In comparison to existing model-driven methods, which often struggle with the trade-off between precision and computational complexity, and data-driven approaches, which can sometimes lack physical interpretability, this paper bridges the gap by combining the strengths of both. For instance, model-based methods such as those using nonlinear least squares (Dutta et al., 2021; Wu et al., 2022; Ma et al., 2022; ?) provide high accuracy under low-noise conditions, but they often fail when faced with incomplete measurements or high non-linearity. Coincidentally, purely data-driven methods such as traditional machine learning approaches (Sun et al., 2024; Yang et al., 2022; Wang et al., 2024; Zhang et al., 2021) can rapidly infer parameters but may deviate from the physical constraints of the system. Therefore, it is necessary to propose a hybrid solution that guarantees both high accuracy and physical consistency, especially in real-time applications.
By combining the advantages of both models and data, a method based on deep reinforcement learning (DRL) can automatically generate decision-making information in complex scenarios (Hu et al., 2023). A survey paper (Glavic, 2019) and a vision paper (Li and Du, 2018) comprehensively reviewed and projected reinforcement learning and DRL-based control on power systems, respectively. For instance, a double deep Q-learning is proposed to identify the composition of the western electricity coordinating council composite load model (Wang et al., 2020). Furthermore, Q-learning is used for the parameter identification of the load model (Xie et al., 2021). While methods like deep Q-learning have been used for parameter identification tasks, they typically rely on discrete action spaces and may face challenges with convergence in high-dimensional continuous systems like distribution networks. In the current application of DRL in power systems, it is increasingly common to utilize DRL as a replacement for conventional optimization programming methods (Yan and Xu, 2020; Sun and Qiu, 2021; Zhou et al., 2020; Recht, 2019).
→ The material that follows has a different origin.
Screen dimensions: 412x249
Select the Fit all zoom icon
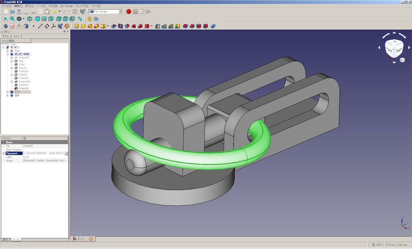6,19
Given that the line parameters of a distribution network change minimally over short periods, the situation can be treated as a fixed-value identification problem. Nonetheless, several challenges persist in the modeling process. On the one hand, relying solely on measured data as the observation space may result in issues related to local convergence. On the other hand, the varying lengths of each branch in the distribution network lead to differences in the parameters of each line. Directly identifying these parameters can impact the convergence speed of a model.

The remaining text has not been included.